Towers come in a number of configurations, but they all have the same purpose - place the turbine and rotor as high above the ground as possible. The taller the tower, the greater the likelihood of avoiding energy consuming ground drag and turbulence caused by ground objects. With tower height comes the high speed steady wind that will produce reliable power. So critical is height that it is common for an 80- to 120-foot tower to be supplied with a wind turbine purchase. Since wind speed increases with height, and modest increases in wind speed increase wind power exponentially, every incremental investment in additional tower height can produce very high rates of return in power production. For instance, installing a generator on a 120-foot tower rather than a 60-foot tower might involve a 12% increase in overall system cost but it can yield a 34% power increase. For optimum height placement, a rule of thumb for getting clear of ground turbulence requires the bottom most edge of the swept area to be at least 30 feet above the top of anything within 500 feet (houses, trees, barns, statues, etc). Towers for residential wind turbines will more than likely be restricted, especially in suburban residential locations.

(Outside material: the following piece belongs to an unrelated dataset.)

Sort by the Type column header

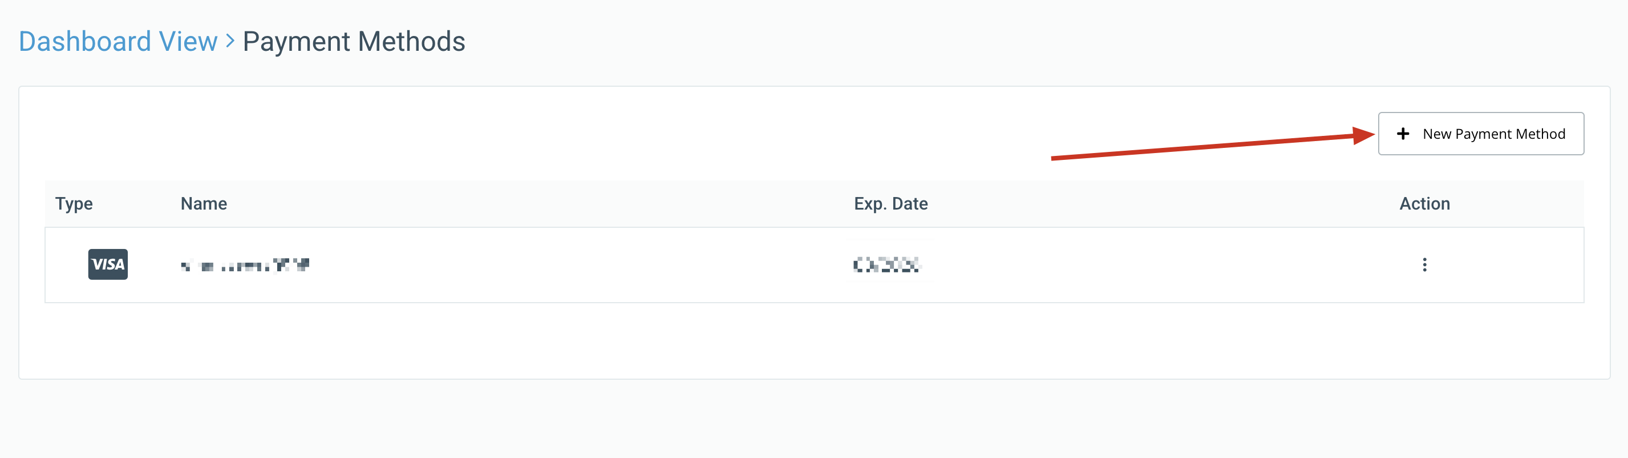point(74,204)
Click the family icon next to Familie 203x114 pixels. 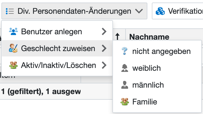pos(124,102)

Several types of towers are available and depending upon the application, each has its advantages.

Guyed tower is an economical and common choice for residential wind turbines.

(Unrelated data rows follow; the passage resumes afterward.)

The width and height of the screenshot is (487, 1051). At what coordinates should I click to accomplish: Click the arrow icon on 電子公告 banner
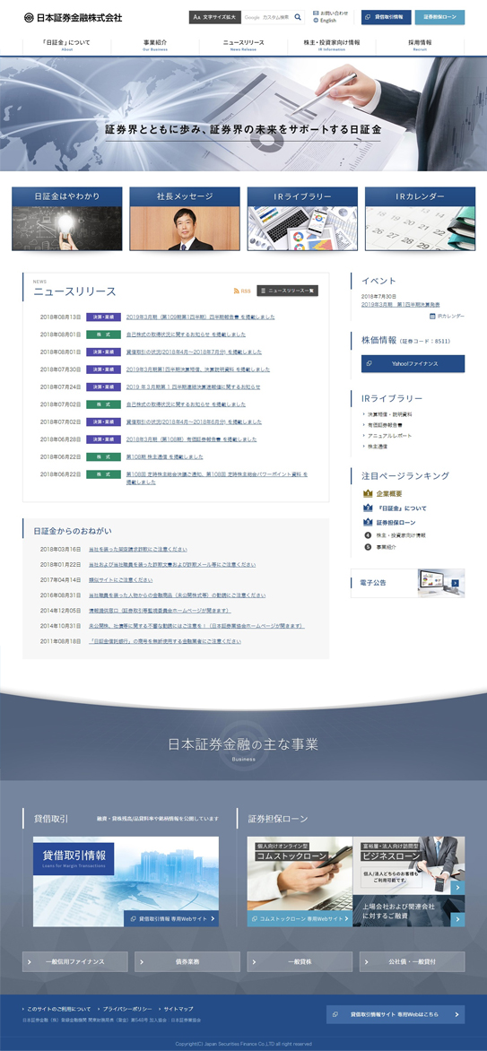click(456, 583)
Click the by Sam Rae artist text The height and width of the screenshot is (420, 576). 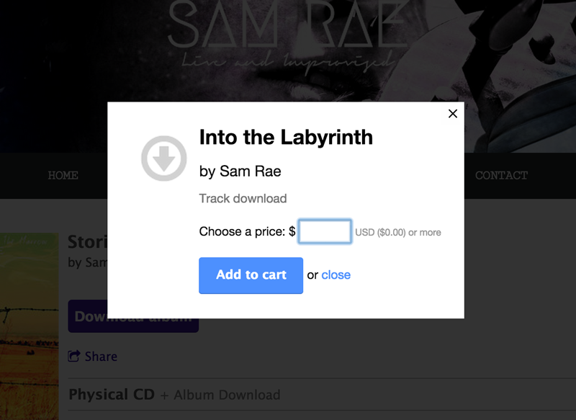(240, 171)
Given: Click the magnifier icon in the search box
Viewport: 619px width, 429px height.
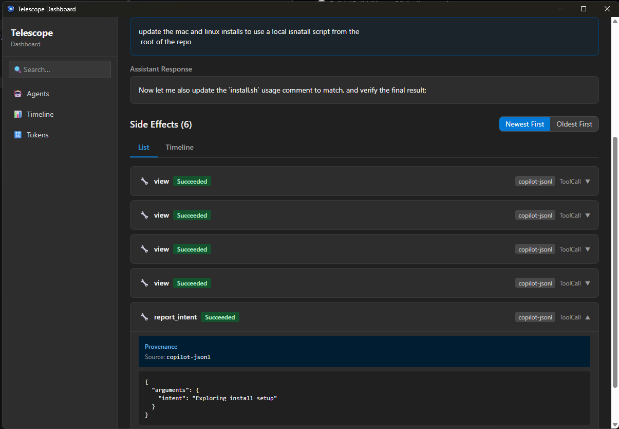Looking at the screenshot, I should [x=17, y=69].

lattice - resembling a cross-braced three or four sided ladder and having a small footprint, (sometimes slightly wider at the bottom than top) it receives its lateral suppott from the three or four guy wires that have been anchored to the ground. Installation is commonly performed using a crane. Unfortunately, turbine maintenance is performed by climbing the tower to access the hub assembly/nacelle. The guy wires give this tower a relatively larger footprint.

Pipe - Constructed of internally overlapping welded lengths of pipe and guyed from three or four directions this tower can be easily installed.

Guyed hinged towers - a bit more expensive, but easier to install, this tower is laterally supported by a four point guy wire system. Its main advantage is the relatively easy installation procedure that allows a single pole column (or even lattice tower) to be tilted up into place (the wind turbine is pre-installed on top) on the massive hinge integrated into its base, using an ordinary winch (or car) and ginpole. Also, unlike other towers, turbine maintenance can be performed on the ground by tilting the tower down, performing the maintenance and then simply tipping it back into place. The tilting action of this tower makes its footprint much larger (equilvalent to its height and width).

Freestanding - freestanding towers are engineered to support a wind turbine and windshear loads wthout the use of guy wires. Generally they are fairly wide and heavy at their base which makes them stable. In the case of the tapered monopole towers, support comes from a deeply anchored base, which allows for a relatively small footprint. Freestanding towers tend to be more expensive than other tower types.